Мы не можем подсчитать дикий край. Он не поддается счету, потому что безграничен. Мы можем сосчитать фиговые деревья, мы можем сосчитать овец, так как сад и ферма ограничены. Сущность дерева в саду и овцы на ферме — это число. Наше общение с дикой местностью заключается в неустанных попытках превратить ее в сад и ферму. Когда мы не можем ее огородить и сосчитать, мы уменьшаем ее до числа другими средствами. Каждое дикое существо, которое я убиваю, пересекает границу между дикой местностью и числом. Я отнял жизнь у приличного числа-у двух тысяч существ, не считая бесчисленных насекомых, которые погибли у меня под ногами. Я охотник, покоритель запустения, герой счета. Тот, кто не понимает число, не понимает и смерть. Смерть так же непонятна ему, как животному. Это относится к бушменам и проявляется в их языке, в котором нет цифр.
Орудие выживания в диком краю — ружье, но необходимость в нем скорее метафизическая, нежели физическая. Племена дикарей выжили и без ружья. Я тоже мог бы выжить в дикой местности, вооруженный лишь луком со стрелами, если бы не боялся, что, лишившись ружья, погибну не от голода, а от болезни духа, которая заставляет бабуина, посаженного в клетку, моментально опорожнять желудок, как только туда попала пища. Теперь, когда дикари увидели ружье, их племена обречены — не только потому, что ружье будет убивать их в больших количествах, а оттого, что жажда им обладать сделает их чужими дикому краю. Любая территория, по которой я шагаю со своим ружьем, теряет связь с прошлым и обращается в будущее.
На все это Клавер не ответил ни слова, а лишь смиренно заметил, что уже поздно и мне пора спать. Клавер живет рядом со мной еще с тех пор, как я был мальчишкой; мы вели примерно одинаковую внешнюю жизнь, но он ничего не понимает. Я отпустил его.

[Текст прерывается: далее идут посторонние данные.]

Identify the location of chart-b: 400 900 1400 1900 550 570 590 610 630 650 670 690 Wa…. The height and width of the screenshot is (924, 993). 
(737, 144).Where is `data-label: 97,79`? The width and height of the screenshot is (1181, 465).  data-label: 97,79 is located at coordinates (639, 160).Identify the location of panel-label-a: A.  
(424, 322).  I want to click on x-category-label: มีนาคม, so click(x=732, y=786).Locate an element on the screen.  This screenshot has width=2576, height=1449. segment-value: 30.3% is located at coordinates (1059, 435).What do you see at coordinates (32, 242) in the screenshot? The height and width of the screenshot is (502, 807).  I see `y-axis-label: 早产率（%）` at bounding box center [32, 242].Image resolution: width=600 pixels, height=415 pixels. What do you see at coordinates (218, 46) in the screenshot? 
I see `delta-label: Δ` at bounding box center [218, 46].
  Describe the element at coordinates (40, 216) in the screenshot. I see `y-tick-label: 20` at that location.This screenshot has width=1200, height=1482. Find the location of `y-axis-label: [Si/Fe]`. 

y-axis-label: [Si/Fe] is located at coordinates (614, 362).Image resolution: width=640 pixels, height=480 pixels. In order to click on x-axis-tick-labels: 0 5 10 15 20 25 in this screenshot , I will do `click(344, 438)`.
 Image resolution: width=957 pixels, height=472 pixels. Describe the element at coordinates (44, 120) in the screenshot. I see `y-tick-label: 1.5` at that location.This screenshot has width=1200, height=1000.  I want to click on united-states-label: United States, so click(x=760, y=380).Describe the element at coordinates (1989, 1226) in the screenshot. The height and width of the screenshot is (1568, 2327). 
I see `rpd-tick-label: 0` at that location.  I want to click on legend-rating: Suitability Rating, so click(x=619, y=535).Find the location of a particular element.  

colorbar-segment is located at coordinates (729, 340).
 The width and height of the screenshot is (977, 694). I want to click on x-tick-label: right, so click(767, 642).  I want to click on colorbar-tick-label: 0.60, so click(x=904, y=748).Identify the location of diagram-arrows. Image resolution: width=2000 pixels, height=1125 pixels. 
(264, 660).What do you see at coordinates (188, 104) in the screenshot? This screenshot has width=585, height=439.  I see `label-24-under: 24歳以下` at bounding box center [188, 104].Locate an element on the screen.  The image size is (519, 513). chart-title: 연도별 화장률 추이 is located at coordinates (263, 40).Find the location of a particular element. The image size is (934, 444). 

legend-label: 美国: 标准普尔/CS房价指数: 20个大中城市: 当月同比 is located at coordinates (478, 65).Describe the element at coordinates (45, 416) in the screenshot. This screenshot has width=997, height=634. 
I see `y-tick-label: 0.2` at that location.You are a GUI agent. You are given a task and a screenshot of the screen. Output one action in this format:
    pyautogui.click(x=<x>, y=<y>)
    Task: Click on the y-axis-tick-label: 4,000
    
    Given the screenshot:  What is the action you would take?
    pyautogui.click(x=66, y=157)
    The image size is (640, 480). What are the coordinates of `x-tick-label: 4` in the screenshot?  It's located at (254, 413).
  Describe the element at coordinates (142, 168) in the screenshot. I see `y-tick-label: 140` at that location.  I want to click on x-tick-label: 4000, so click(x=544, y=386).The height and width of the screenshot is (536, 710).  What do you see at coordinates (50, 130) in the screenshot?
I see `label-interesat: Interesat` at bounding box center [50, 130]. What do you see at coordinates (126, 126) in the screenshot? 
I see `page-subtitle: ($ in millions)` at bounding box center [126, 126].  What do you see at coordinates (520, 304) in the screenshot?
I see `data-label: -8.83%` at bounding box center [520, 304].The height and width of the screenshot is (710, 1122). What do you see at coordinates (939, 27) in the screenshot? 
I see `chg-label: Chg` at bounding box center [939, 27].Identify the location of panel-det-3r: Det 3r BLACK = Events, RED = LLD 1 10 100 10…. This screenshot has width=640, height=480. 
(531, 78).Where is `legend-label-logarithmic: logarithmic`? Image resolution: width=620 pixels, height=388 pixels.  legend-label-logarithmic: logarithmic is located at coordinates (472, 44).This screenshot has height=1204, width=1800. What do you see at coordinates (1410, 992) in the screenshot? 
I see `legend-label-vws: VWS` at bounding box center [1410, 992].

У дикарей нет ружей. В этом впечатляющее значение рабства, которое мы можем определить как порабощение пространством, в отличие от подчинения пространства исследователем. Отношение господина и дикаря — пространственное отношение. Африканские горы плоские, а приближение дикаря через пространство замедленно. Он приближается откуда-то из-за горизонта, превращаясь у меня на глазах в человеческую фигурку, пока не достигнет границы той опасной зоны, в которой, неуязвимый для его оружия, я держу его жизнь в своих руках. Я наблюдаю, как он приближается, неся в своем сердце дикий край. Там, вдали, он для меня — ничто, а я, вероятно, ничто для него. Вблизи же обоюдный страх заставит нас разыгрывать наши маленькие комедии двух людей — разведчика и проводника, благодетеля и облагодетельствованного, жертвы и убийцы, учителя и ученика, отца и ребенка. Однако он приближается ни в одном из этих качеств, а как представитель того «где-то там», которое мой глаз когда-то объял и проглотил и которое теперь угрожает объять, проглотить и пропустить меня сквозь себя, как песчинку в поле, — что мы можем назвать уничтожением или, если угодно, историей. Он угрожает включить меня в свою историю, в которой я стану одним из эпизодов. Такова материальная основа болезни души господина. Как часто, пробуждаясь или грезя, переживала его душа приближение дикаря, которое стало идеальной формой жизни при проникновении в глубь края. Фургон, палимый зноем, движется сквозь запустение. Вдали, за несколько миль от него, появляются темные фигуры — уже видно, что это дикари, что это мужчины; фургон продолжает двигаться, фигуры приближаются, они преодолевают последние сто ярдов, фургон останавливается, волы устало опускают головы, слышно лишь тяжелое дыхание да звон цикад. Дикарь замирает на расстоянии четырех шагов — покорность в воздухе; сейчас нам предстоит пройти через подарки (табак) и слова мира; указания, как добраться до воды, предостережения против разбойников, демонстрация огнестрельного оружия, благоговейный шепот — ив конце концов за вами всю жизнь — шлеп-шлеп — шлеп — шлепают босые ноги. Извилистая тропа преследования закончилась откровенной прямой линией, дикарь превратился в загадочного слугу, при этом знакомом превращении происходит неясное движение души (усталость, облегчение, отсутствие любопытства, ужас), и мы чувствуем, что все это — предопределенный узор жизни.